- [Your objective]:
Continue the piece on forced sedation and Aboriginal deaths in custody, starting after its last sentence.

[[ Text segment open ]]

He reported to me that three days after the forced sedation, he was scared because he could not control his shaking (tremors), his speech (slurred speech), and weird body movements (extrapyramidal side effects), including twisted posture (dystonia); collectively, these symptoms are often associated with improper dosing of, or unusual reactions to neuroleptic/antipsychotic medications. He reported loss of memory and other side effects that spanned his custody period. I was unable to find documentation of a medical review. There was no follow-up recommended in the hospital release documents I read.

The harrowing question became more and more pressing: How might procedures such as these be related to an Aboriginal person’s death in custody?

Such a kind of question is more standard in my international work in genocide, torture and trauma because I document unimaginable acts of human cruelty in my research and clinical practice. My client survived to tell his story so that the sequenced history could be tracked. But what about other Aboriginal people treated as guilty before proven innocent by police who make allegations to hospital staff who then act accordingly?  In the case of my client where his hands and feet were cuffed with sedatives and psychoactive drugs injected without consent or Indigenous consult – he was released wobbly by the hospital into the custody of police while drifting in and out of consciousness. In such a state he was put in a cell without any on-going medical monitoring. That, I claim, is a recipe for death. He was a lucky victim-survivor.  This is a time to pause and review impartially, rather than another policy intervention to “develop guidelines” for so-called chemical restraint.

Deaths in custody risk factors related to chemical and physical force seem to range across five dimensions: Adverse reaction to medication that leads to heart or respiratory failure; fatal falls related to unsteadiness connected to neurological drug action and/or overdose; a self-inflicted suicide act that leads to death; homicidal act that gets framed as suicide or fatal fall or drug reaction, or “causes unknown”.

Suicide by hanging in detention centres is well documented.  In any death in custody, we need to finely document the sequenced human-dynamic exchanges preceding that type of death. I cannot emphasise enough the need for a standard practice following any Aboriginal death in custody to include a detailed “sequenced” review of events by an unbiased committee. Without such a review, social ills will roam free. This is a time to pause before concluding again that an Indigenous person has a “mental” illness, without equally assessing and treating social illnesses and acts of human cruelty. In that context, homicide has to be seriously considered before “unknown causes” is registered.

[[ Text segment closed ]]
[[ Dataset section open ]]

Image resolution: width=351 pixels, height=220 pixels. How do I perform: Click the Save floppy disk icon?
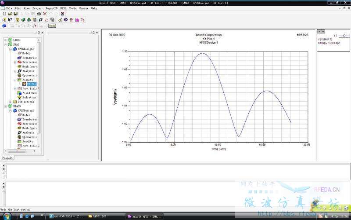[15, 14]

[[ Dataset section closed ]]

- [Answer to this exercise]:
I realise that homicide is a blasphemous thing to imagine, think and propose. After all, we want to think that such things only happen to victims who lived under the Khmer Rouge or Nazi forces, or in detention in Guantanamo Bay. Unless we take it as our ethical responsibility to peel back the social taboos in order to investigate cases of deaths in custody we will have failed in our duty of care.

Again and again, global history has shown unimaginable acts of cruelty being endorsed by – or covered up by – those who hold social power across political, justice, and religious institutions – in the name of “shaping a civil society”.

JL: Surely this issue must have come under scrutiny in past reports of the experiences of Aboriginal people in detention?

PLV: Have a look at Chapter 8 Custodial Concerns in the 1996 report Indigenous Deaths in Custody that followed the 1991 RCIADIC report. The ’96 report published by the Office of the Aboriginal and Torres Strait Islander Social Justice Commissioner cites one condition related to “Aboriginal deaths in police cells and vans” and points to the paucity of proper assessment procedures. The report makes passing mention of the Royal Commission’s recommendations on medication 152g (vii) and states, “In the case of the juvenile who died at Sir David Longlands Prison, the family believed that the deceased was being over-sedated (34QLD)”.

There needs to be more than passing comment. There needs to be a formal and impartial review into chemical restraint.